**** PAGE EXCERPT
Why Are so Many of the Great Writers in Science Fiction, Fantasy and Horror Falling into Neglect ?

Which I just mentioned in a private message to you, before seeing this! Yes, I have the Stoddard-Hodgson book, but haven't yet read it.

Based on the Amazon reviews , it's book I might just check out.
 
For me a guideline re "falling into neglect" is how often a once-well-known writer gets discussed in specialist SFF forums such as this.

The thing about that is that I can think of authors who are still being published, a book or more a year, who have large fan bases, and are never or rarely mentioned here. No doubt many of their fans consider them "great." It's just that members here don't read them, may not have even heard of them, or if they read them didn't think much of them. Although this is, as specialist SFF forums go, a large one, our active membership is really a pretty small sample of the actual SFF readership. Those writers might be known and discussed on other forums, of course, or just not be particularly popular with the people who join forums. But so long as their sales figures are healthy, they are hardly being neglected.

As I have said before, who we believe is getting attention depends on who our friends are, who we talk about books with, what forums we belong to, what conventions and other events we go to, etc. And our impressions based on these can be pretty inaccurate.

And if this is true for writers who keep interest high among their fans by still publishing, it would be even more so for writers of the past. Because we may have read their books years ago, discussed them again and again with friends back then, but we don't bring them up in conversation much because we are reading new books and making new discoveries which we would rather talk about instead of rehashing conversations we've already had many times. That doesn't mean that those who like to reread old favorites have stopped reading those books. It just means we have stopped talking about them unless someone else brings up the authors' names or the titles of their books.
********
**** LISTED RECORDS
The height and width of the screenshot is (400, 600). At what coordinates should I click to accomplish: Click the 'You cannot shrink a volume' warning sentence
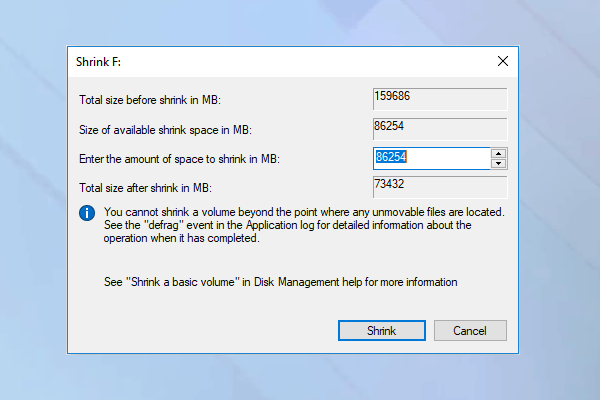303,212
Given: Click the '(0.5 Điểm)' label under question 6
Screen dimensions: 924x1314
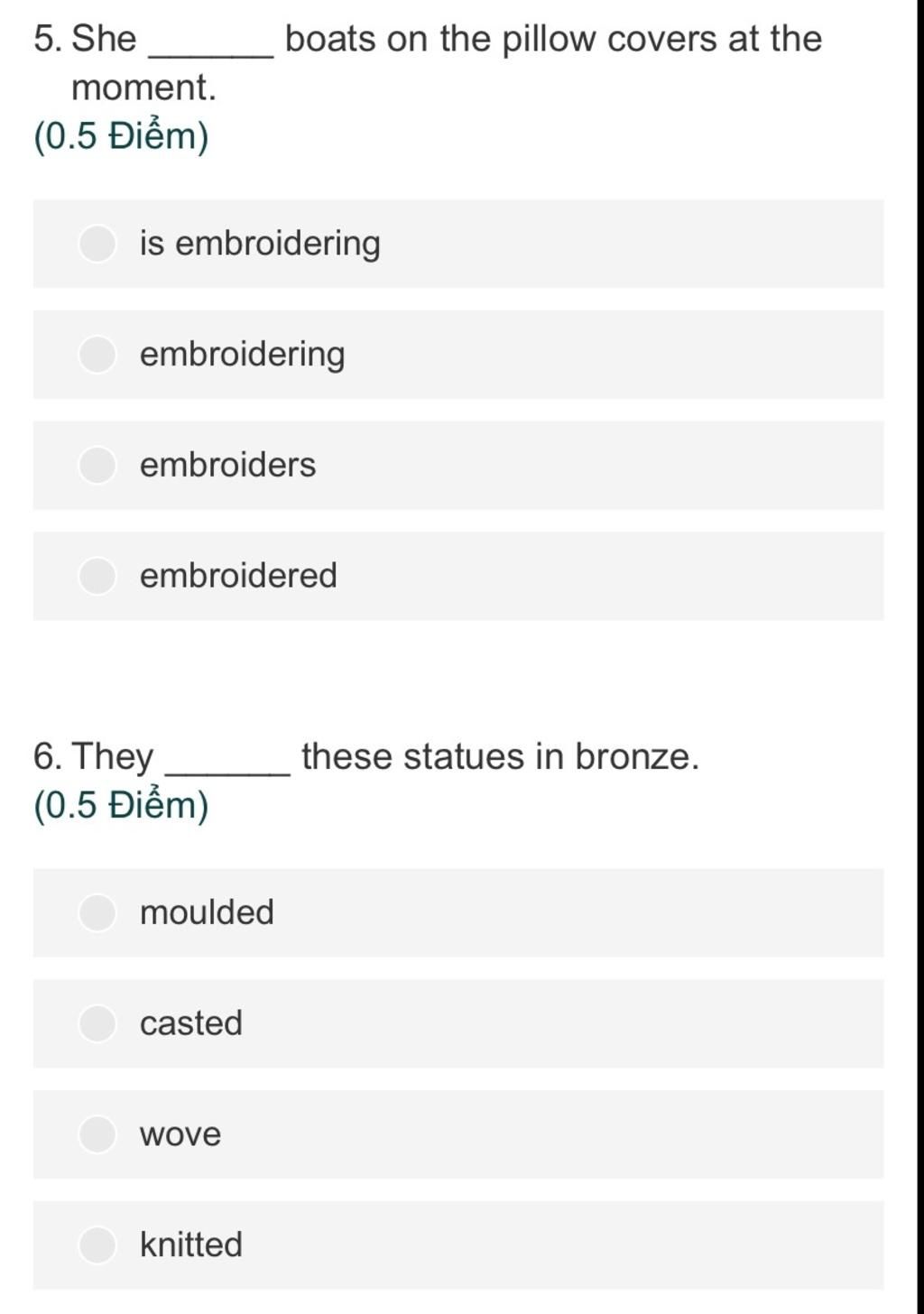Looking at the screenshot, I should [121, 805].
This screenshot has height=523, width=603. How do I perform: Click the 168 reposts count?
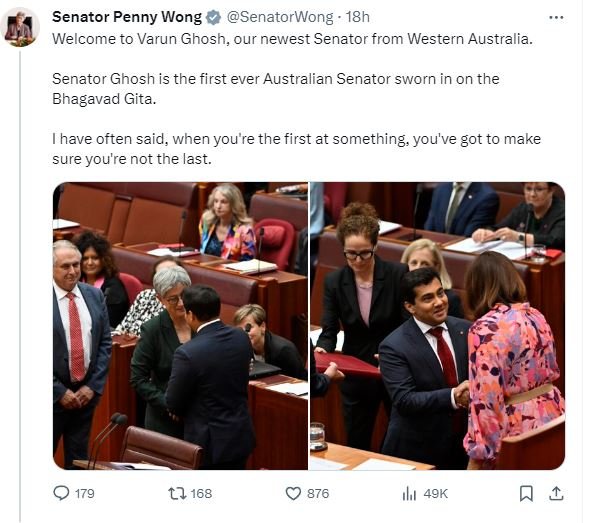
********
> [WORK TO COMPLETE]
- A) From the forum post on neglected genre writers, copy everything from "The thing about" down to "hardly being neglected.".
- B) Carry on the forum post on neglected genre writers from the point where it ends.

> [TASK-BY-TASK RESULTS]
- A)
The thing about that is that I can think of authors who are still being published, a book or more a year, who have large fan bases, and are never or rarely mentioned here. No doubt many of their fans consider them "great." It's just that members here don't read them, may not have even heard of them, or if they read them didn't think much of them. Although this is, as specialist SFF forums go, a large one, our active membership is really a pretty small sample of the actual SFF readership. Those writers might be known and discussed on other forums, of course, or just not be particularly popular with the people who join forums. But so long as their sales figures are healthy, they are hardly being neglected.

- B)
For an example of what I mean about writers of the past, take Hope Mirrlees, who wrote one highly regarded fantasy novel, Lud-in-the-Mist. I know for a fact that may people here have read that book at some time and admired it and think highly of it, because when someone starts a thread where people list the best fantasy novels they've read, inevitably a few people will list Lud-in-the-Mist. But nobody is actually discussing that book here (it's one of my favorites, one I have read several times since I first discovered it back in 1970, so I think I would notice if there were conversations about it). Several years ago, a couple of members here reviewed it and there was a little flurry of discussion—mostly of the "that sounds interesting, I'll have to read that book" variety if I remember correctly—but that was it, except, as I said, when someone lists the book as one they admire, but without, usually, saying why they admire it, or anything that could spark an interesting conversation.

But I can't say that she is neglected. As I write this, there are three or four editions of the book currently available on Amazon. Clearly new readers are discovering the book every year.
 
I would like to double-like @Teresa Edgerton 's second last post. There are books/films/TV series that I love, but I'm sick of saying the same things about them. There are discussions here at SFFChronicles that I haven't taken part in because what I would say is exactly what I have said before - and the posts are all still there if you dig deep enough, so why write them again. Also, that this might be the largest SFF Forum on the internet but it is still a very small proportion of people who actually read SFF. Finally, that reviews are very important to authors sales, but they are not at all, any indication of either the quality or popularity of a book.

This would make a great reading list!
 
When I was at school I read quite a lot, but not a lot of old classics. Some Shakespeare for class, but that was more of an educational language reason then for any great enjoyment. Young people generally don't want to read old material. And I'm sure that goes for a couple of generations ago too. It is not like 50 years ago kids were hoovering up ancient texts.
But now with the internet it is much harder to get kids into old books, or any books. I find I read much less books due to the internet too. Such as from reading this thread..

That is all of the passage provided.